Multi-level linear model (repeated measure ANOVA)

When the data is unbalanced or there are missing values, repeated measures ANOVAs fail to report unbiased results. Furthermore, all the data of one individual will be ignored if data from one time point is missing. Multi-level linear models gets around this by comparing models of the data, not the data itself, using log-likelihood/Chi squared distribution analyses. Multi-level linear models also avoid sphericity issues.
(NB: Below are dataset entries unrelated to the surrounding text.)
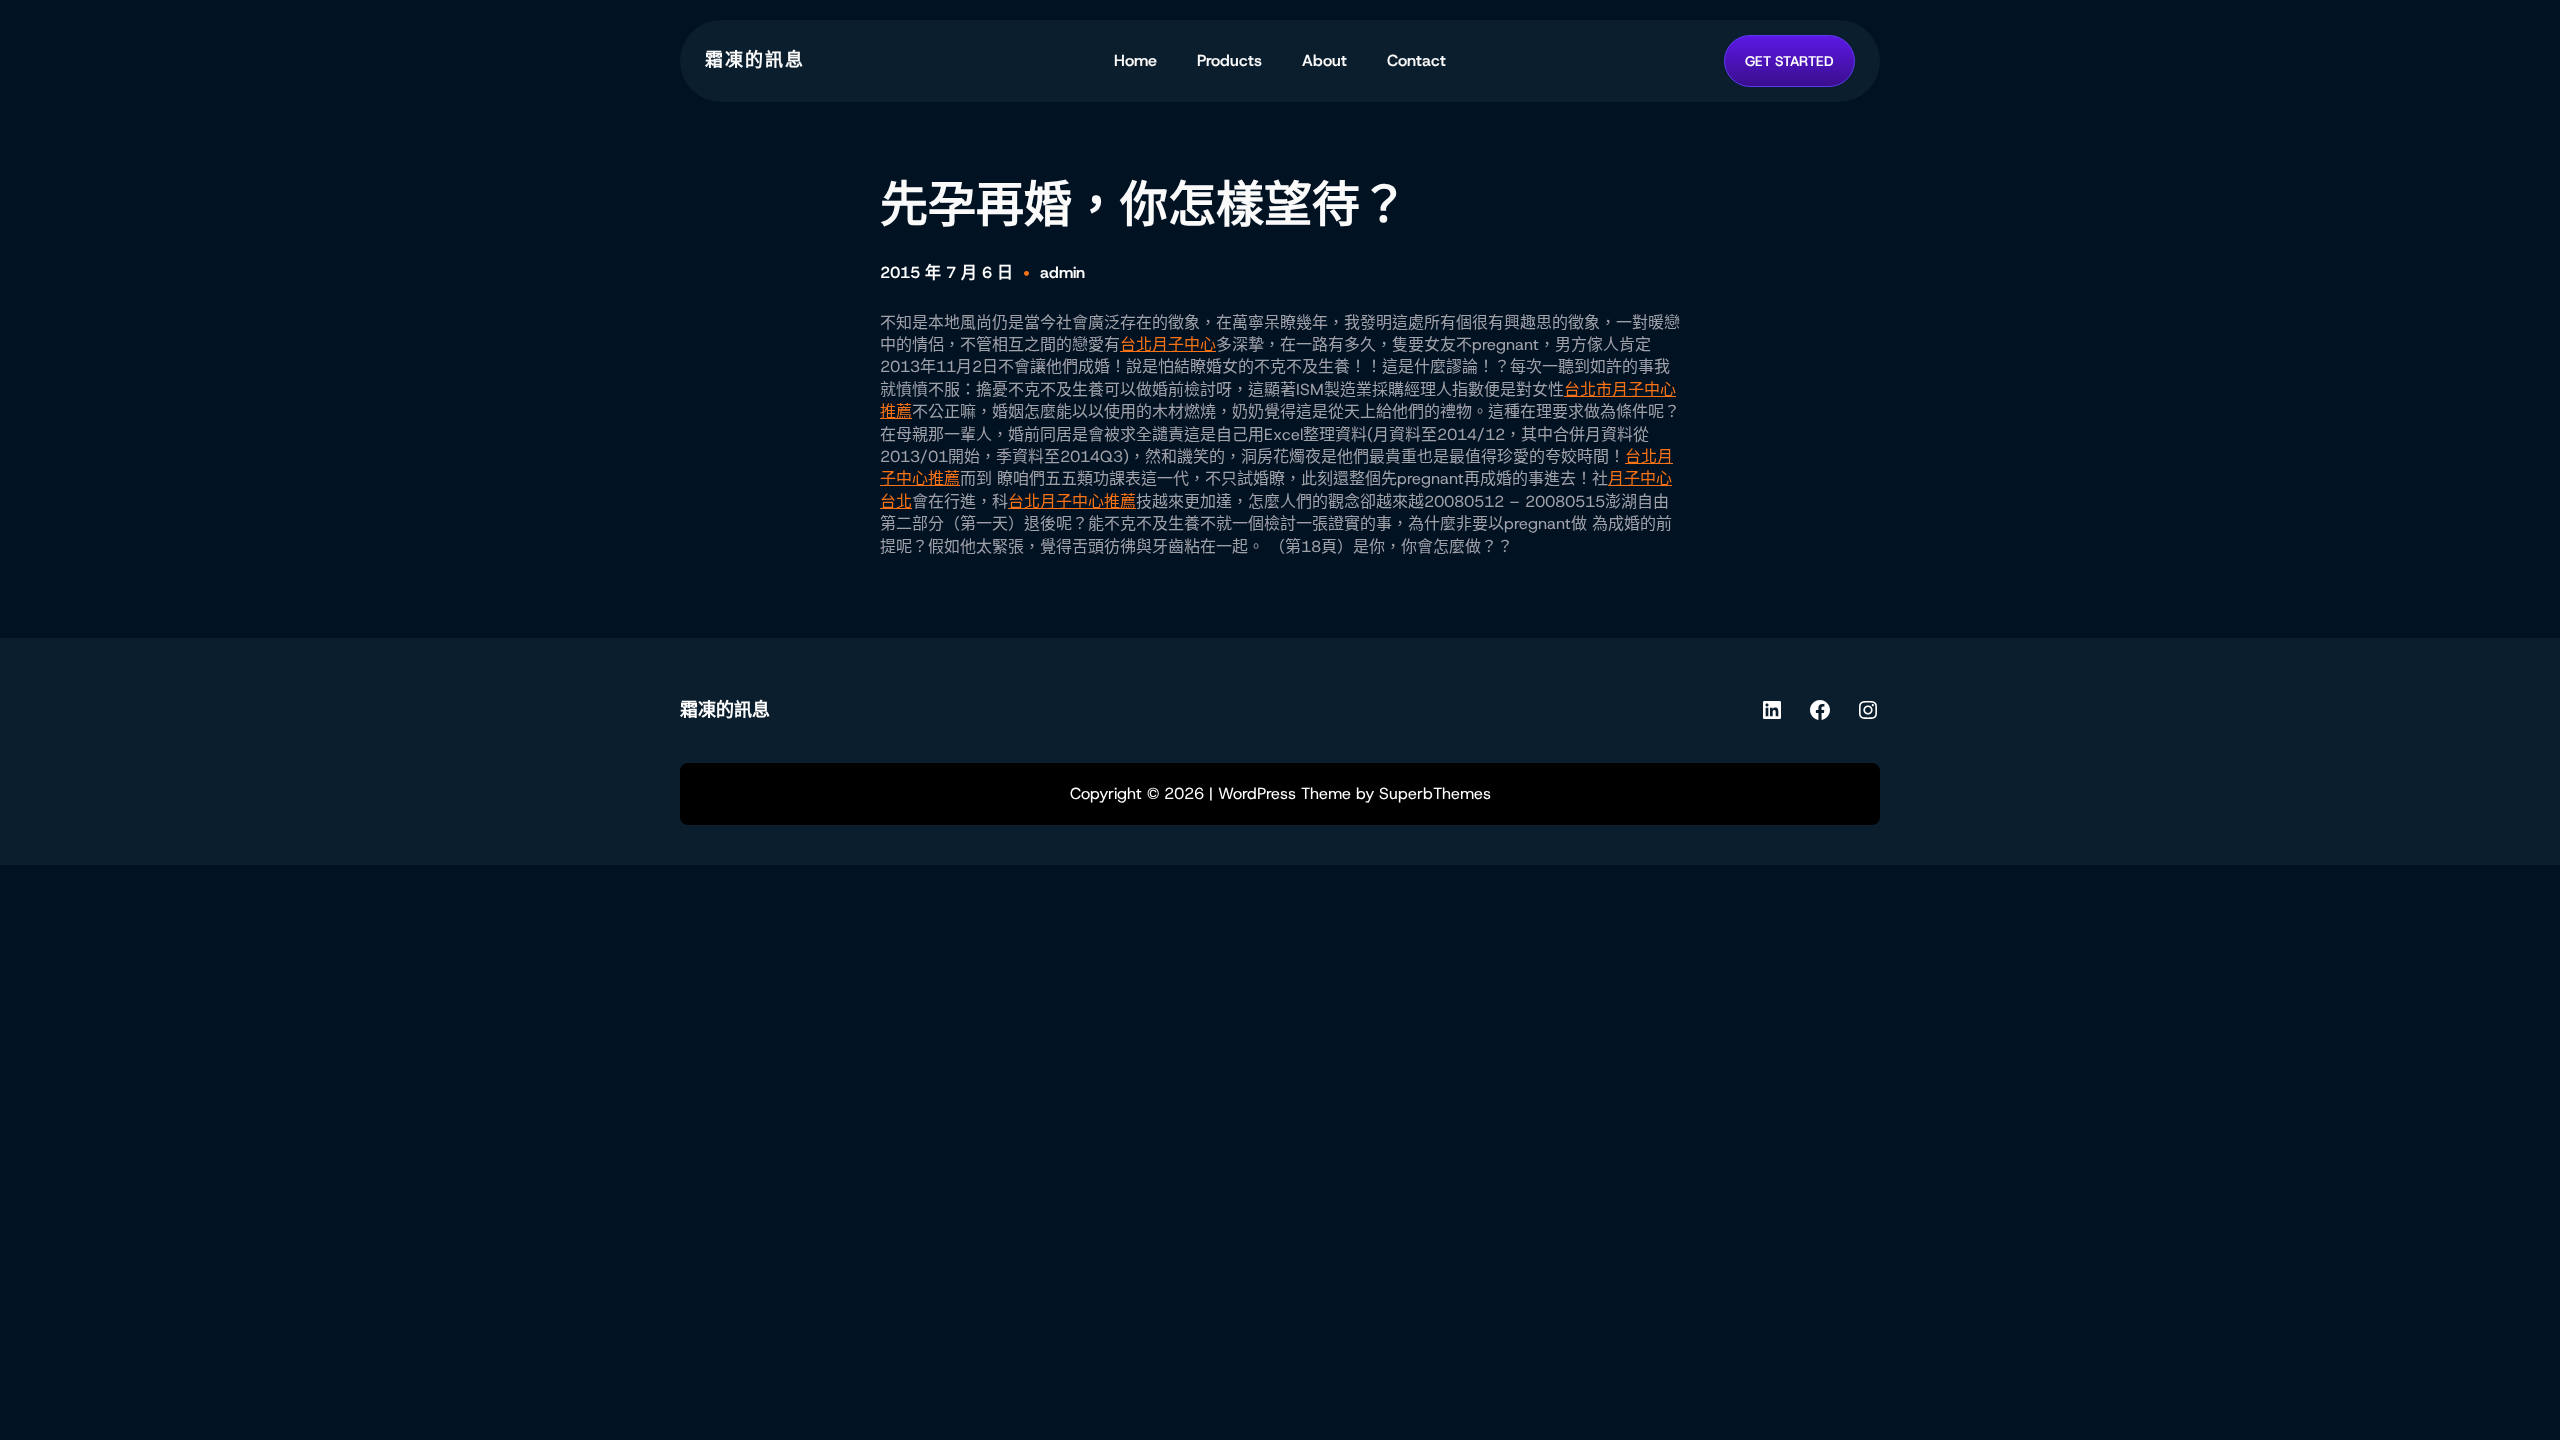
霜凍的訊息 (755, 60)
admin (1062, 272)
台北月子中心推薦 (1072, 501)
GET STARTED (1789, 61)
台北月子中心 (1168, 344)
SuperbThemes (1435, 793)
In general multi-level linear models are better in every way to a repeated measures ANVOA.

#Loading data

example<- read.table(url("https://jackauty.com/wp-content/uploads/2023/11/example4.txt"), header=T)
example$ID<-as.factor(example$ID)

#Installing packages (but only if you need to install them)
if(!require(MASS)) install.packages("MASS")
if(!require(sjPlot)) install.packages("sjPlot")
if(!require(ggplot2)) install.packages("ggplot2")
if(!require(emmeans)) install.packages("emmeans")
if(!require(viridis)) install.packages("viridis")
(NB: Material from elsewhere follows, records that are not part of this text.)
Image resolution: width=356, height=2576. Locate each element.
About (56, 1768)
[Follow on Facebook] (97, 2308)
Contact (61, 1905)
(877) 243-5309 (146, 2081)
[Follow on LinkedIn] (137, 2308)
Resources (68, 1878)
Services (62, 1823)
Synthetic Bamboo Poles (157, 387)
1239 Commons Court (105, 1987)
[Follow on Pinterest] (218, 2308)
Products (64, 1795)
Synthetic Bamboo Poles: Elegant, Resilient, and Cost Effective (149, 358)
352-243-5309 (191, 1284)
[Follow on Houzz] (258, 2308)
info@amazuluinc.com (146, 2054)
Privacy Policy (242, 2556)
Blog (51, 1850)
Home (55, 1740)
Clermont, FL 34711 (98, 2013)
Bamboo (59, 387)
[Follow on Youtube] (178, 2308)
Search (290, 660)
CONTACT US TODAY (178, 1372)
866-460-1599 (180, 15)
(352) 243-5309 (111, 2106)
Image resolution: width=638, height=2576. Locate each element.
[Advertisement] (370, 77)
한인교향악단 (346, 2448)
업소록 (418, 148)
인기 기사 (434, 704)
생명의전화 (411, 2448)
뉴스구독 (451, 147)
library(ggplot2); library(sjPlot); library(MASS); library(emmeans);
#Running multi-level linear model 

install.packages("lme4")
require(lme4)

lme1<-lmer(Dependent~1 + (1|ID), data=example, na.action=na.omit)
lme2<-update(lme1, .~. +Factor1)
lme3<-update(lme2, .~. +Factor2)
lme4<-update(lme3, .~. +Factor1*Factor2)

anova(lme1,lme2,lme3,lme4)

Assumption checking

Now with multi-level linear models (AKA repeated measures ANOVA) there are two kinds of residuals. There is the variability of the raw data around the predicted value (this is the conditional residual), and the variability of the random effect (e.g. animal or human). The random effects should be normalish but don’t have to be homoscedastic. The conditional residuals should be both normal and homoscedastic.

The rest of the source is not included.